EXERCISE AIM -
For the records below, copy exactly the span that begins at the line containing "The width and height of the screenshot is (1343, 896)." and stops after the line containing "the text color", minus any pictures.
═════ STORED DATA
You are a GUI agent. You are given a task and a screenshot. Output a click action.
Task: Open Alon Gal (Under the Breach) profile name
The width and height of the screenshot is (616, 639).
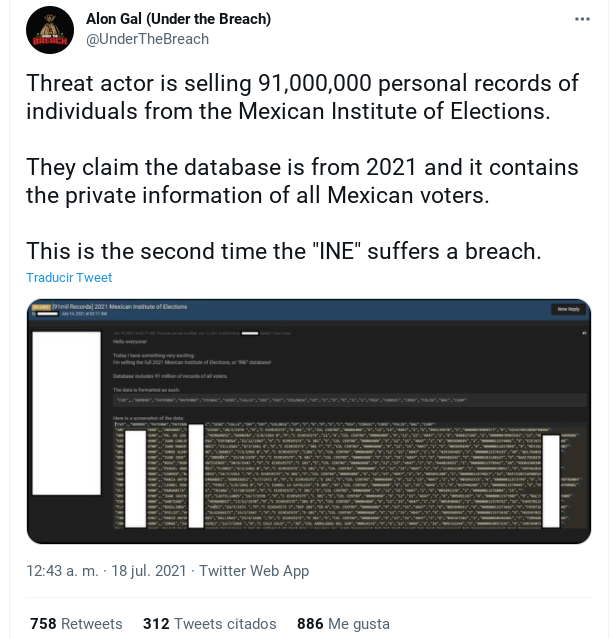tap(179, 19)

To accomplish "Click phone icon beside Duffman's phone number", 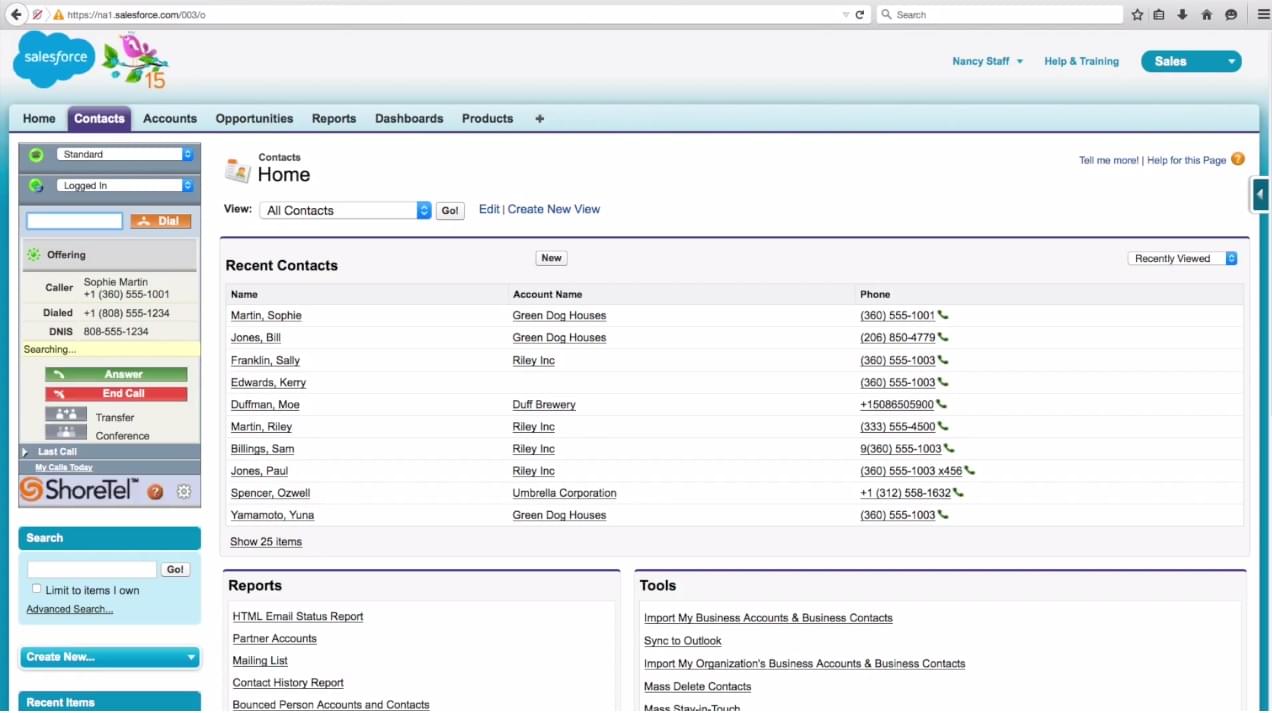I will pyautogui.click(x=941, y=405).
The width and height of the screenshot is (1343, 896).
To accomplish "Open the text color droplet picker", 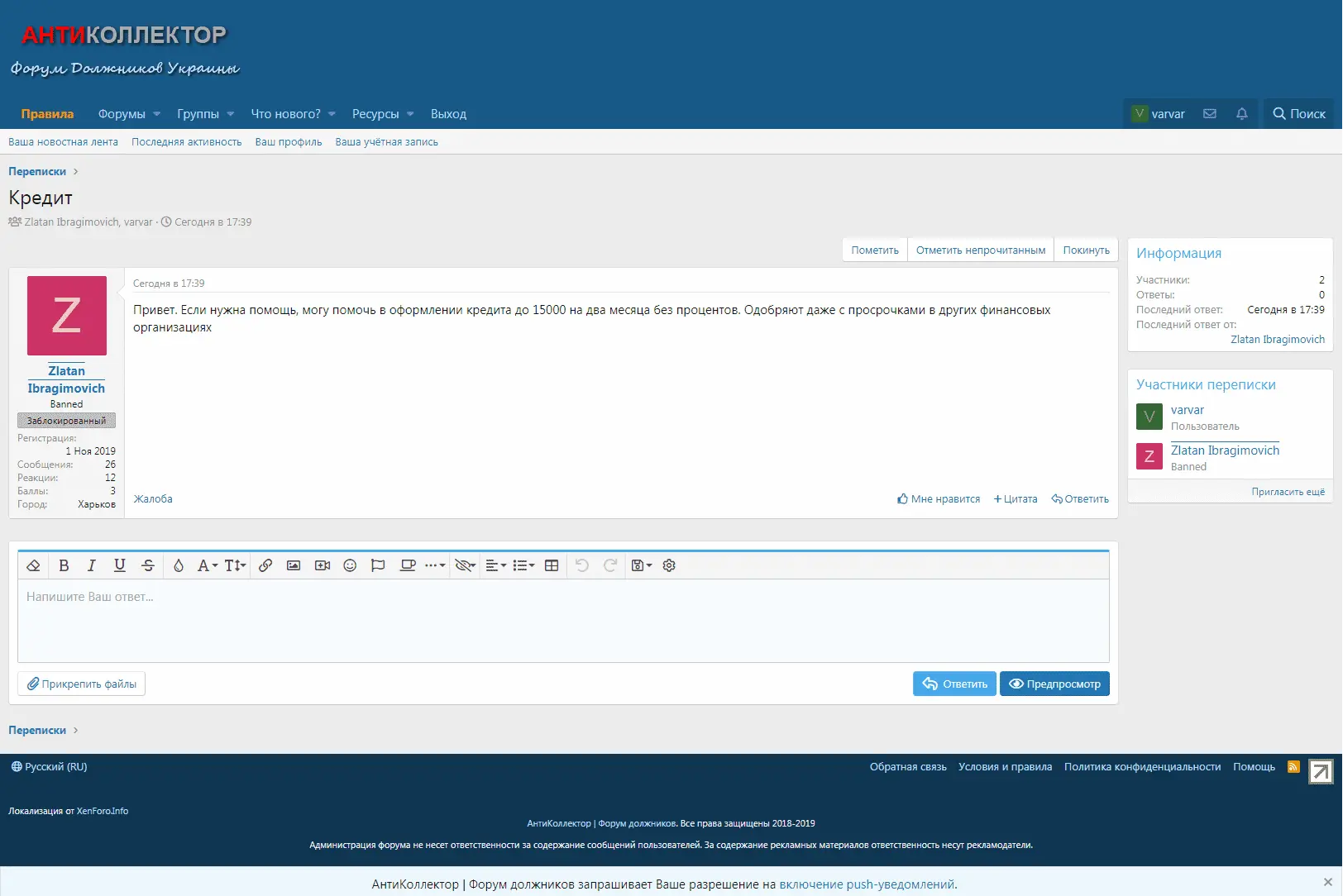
══════════
═════ STORED DATA
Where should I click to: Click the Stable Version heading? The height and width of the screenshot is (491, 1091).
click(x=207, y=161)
══════════
OUTPUT OF THE EXERCISE -
The width and height of the screenshot is (1343, 896).
To accomplish "Open the text color droplet picker", 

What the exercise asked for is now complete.